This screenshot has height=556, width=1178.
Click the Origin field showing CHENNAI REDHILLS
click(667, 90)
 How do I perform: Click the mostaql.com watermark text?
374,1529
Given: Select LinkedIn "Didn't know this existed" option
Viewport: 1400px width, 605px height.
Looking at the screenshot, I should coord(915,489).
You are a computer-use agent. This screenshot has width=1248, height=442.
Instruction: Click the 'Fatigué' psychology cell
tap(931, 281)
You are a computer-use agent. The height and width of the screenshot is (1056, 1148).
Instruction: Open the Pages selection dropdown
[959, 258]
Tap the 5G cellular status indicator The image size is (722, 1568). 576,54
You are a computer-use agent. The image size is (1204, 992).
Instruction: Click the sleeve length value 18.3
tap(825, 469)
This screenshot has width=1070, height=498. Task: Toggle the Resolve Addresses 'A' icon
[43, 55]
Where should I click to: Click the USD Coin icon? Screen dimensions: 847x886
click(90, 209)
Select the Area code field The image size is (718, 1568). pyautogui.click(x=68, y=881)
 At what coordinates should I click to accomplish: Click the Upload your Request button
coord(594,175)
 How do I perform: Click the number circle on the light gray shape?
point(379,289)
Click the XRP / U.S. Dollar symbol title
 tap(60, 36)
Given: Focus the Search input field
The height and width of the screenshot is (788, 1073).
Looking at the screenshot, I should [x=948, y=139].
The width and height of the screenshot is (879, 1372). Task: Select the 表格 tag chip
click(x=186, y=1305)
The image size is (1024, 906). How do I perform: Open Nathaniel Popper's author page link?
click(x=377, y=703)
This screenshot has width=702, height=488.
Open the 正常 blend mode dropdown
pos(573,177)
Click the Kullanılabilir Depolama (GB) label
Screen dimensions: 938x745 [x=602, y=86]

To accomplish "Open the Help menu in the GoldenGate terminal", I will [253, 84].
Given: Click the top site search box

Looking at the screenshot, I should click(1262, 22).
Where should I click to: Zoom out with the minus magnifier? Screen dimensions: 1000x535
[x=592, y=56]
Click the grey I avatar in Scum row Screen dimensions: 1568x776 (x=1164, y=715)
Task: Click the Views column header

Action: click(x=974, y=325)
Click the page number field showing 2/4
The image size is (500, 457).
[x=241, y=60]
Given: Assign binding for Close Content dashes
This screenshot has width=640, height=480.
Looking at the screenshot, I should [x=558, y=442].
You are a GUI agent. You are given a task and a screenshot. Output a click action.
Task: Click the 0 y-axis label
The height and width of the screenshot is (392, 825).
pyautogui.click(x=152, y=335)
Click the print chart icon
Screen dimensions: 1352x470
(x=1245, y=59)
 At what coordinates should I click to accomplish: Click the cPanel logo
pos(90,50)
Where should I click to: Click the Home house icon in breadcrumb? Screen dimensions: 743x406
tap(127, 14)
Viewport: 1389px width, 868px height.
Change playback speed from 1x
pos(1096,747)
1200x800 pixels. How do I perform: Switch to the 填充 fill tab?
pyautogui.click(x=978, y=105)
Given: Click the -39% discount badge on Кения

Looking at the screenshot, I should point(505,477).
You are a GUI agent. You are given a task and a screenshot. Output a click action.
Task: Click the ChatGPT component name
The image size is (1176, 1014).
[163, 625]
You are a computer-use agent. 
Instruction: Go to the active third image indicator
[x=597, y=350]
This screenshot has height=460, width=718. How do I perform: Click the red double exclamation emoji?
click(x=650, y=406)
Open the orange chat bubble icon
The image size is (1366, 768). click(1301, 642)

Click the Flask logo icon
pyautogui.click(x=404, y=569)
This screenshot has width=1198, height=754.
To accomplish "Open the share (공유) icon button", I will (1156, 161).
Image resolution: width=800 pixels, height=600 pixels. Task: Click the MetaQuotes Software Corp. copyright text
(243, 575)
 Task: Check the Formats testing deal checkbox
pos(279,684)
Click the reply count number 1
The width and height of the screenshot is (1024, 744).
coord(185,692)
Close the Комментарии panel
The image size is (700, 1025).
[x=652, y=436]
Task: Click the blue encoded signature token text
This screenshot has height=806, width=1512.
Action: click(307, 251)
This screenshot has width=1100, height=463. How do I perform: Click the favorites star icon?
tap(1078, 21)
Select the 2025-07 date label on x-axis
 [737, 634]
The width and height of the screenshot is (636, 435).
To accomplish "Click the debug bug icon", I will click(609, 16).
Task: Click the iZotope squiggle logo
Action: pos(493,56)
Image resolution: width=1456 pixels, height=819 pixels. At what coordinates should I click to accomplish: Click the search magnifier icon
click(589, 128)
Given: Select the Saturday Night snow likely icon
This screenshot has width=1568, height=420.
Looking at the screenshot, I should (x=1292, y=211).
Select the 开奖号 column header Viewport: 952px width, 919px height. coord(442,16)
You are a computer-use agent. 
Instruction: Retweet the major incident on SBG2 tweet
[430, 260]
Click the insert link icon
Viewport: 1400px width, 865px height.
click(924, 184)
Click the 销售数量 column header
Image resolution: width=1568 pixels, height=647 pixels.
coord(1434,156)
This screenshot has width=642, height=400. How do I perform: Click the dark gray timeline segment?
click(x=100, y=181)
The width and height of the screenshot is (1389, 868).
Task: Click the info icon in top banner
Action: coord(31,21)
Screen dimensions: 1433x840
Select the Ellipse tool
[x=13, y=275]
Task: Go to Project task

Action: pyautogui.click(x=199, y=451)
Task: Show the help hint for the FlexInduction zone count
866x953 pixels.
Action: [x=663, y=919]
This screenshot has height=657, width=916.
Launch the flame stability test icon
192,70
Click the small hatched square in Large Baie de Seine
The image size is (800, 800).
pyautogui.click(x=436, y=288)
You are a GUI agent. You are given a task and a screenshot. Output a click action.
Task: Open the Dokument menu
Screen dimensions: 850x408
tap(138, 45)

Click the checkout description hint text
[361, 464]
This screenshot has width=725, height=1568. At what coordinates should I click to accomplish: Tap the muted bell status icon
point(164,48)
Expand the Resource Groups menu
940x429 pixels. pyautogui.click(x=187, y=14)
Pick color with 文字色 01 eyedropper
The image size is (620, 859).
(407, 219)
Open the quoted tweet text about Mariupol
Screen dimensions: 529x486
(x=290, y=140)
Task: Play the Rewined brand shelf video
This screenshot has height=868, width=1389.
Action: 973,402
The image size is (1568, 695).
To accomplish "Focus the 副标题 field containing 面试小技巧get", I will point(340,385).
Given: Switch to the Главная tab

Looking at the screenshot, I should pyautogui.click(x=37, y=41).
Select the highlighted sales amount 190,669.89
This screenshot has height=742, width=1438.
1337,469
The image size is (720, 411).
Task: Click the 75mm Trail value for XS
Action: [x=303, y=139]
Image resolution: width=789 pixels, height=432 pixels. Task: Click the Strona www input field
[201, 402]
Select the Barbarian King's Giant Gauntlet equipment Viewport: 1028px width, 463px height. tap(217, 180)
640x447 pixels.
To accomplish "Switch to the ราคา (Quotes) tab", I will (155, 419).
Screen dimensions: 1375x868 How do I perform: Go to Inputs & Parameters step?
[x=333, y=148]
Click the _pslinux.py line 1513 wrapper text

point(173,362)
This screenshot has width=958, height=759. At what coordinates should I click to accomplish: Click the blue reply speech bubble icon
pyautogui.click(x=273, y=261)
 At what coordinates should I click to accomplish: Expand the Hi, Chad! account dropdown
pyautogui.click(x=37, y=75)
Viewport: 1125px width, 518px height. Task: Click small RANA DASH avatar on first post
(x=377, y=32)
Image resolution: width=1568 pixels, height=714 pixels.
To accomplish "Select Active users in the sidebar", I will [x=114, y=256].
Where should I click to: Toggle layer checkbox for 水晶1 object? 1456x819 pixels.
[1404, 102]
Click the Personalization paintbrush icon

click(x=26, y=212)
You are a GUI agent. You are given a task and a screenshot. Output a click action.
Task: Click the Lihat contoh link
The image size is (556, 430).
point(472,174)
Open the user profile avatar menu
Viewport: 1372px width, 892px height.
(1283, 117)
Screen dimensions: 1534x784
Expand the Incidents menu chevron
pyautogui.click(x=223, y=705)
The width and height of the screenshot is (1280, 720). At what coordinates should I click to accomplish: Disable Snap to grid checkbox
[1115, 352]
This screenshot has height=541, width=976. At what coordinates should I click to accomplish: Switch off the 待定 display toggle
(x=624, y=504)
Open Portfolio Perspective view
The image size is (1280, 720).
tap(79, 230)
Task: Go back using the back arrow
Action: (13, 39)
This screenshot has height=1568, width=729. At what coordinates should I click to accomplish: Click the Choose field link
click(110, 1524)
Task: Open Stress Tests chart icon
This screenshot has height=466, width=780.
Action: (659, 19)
---
> Directive: Gather every line from the entries above that contains the word "magnifier".

> Answer in full:
Where should I click to: Zoom out with the minus magnifier? Screen dimensions: 1000x535
Image resolution: width=1456 pixels, height=819 pixels. At what coordinates should I click to accomplish: Click the search magnifier icon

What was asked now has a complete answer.